EXERCISE PROMPT — Below is a listing. Quote from it, exactly, the lines from the one containing "Where should I" down to the one containing "This screenshot has width=1280, height=720.", both ends included, and nothing else.

RECORDS FOR PROCESSING —
○ ○ ○

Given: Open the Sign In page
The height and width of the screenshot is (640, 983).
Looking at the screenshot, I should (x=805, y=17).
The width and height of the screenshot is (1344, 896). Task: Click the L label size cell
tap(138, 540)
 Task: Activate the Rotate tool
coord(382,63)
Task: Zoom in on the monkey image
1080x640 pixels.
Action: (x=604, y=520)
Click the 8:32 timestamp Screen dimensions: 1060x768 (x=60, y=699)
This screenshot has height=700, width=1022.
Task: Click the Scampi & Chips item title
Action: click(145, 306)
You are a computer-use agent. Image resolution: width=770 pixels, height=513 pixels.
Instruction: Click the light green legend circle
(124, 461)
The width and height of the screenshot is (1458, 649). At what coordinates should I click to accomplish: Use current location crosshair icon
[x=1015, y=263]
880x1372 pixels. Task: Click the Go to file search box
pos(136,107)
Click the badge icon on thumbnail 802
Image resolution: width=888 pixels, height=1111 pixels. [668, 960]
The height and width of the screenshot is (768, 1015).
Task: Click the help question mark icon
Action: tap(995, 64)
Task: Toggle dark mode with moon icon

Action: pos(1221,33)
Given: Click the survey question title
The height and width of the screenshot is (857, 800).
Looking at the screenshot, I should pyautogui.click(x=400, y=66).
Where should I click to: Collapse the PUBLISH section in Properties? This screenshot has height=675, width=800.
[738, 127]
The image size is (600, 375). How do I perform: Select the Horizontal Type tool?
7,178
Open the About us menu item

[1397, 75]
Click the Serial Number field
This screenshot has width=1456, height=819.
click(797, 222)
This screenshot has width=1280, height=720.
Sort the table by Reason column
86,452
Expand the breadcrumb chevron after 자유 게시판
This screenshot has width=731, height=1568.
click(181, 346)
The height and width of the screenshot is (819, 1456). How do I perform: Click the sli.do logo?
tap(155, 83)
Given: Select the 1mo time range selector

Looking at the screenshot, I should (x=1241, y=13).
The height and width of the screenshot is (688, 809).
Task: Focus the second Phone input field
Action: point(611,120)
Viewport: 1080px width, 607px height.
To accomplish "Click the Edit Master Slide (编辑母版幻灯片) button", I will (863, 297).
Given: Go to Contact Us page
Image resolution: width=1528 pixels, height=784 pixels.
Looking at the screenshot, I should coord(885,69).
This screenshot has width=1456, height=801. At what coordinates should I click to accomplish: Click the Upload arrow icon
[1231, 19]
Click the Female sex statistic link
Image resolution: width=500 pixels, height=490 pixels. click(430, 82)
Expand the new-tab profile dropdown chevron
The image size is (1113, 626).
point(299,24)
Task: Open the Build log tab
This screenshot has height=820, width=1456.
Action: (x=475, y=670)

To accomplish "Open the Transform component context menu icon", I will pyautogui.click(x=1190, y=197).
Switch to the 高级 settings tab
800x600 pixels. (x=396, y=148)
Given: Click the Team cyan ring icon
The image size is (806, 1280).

○ ○ ○

EXPECTED OUTPUT —
Where should I click to: Collapse the PUBLISH section in Properties? This screenshot has height=675, width=800.
[738, 127]
The image size is (600, 375). How do I perform: Select the Horizontal Type tool?
7,178
Open the About us menu item

[1397, 75]
Click the Serial Number field
This screenshot has width=1456, height=819.
click(797, 222)
This screenshot has width=1280, height=720.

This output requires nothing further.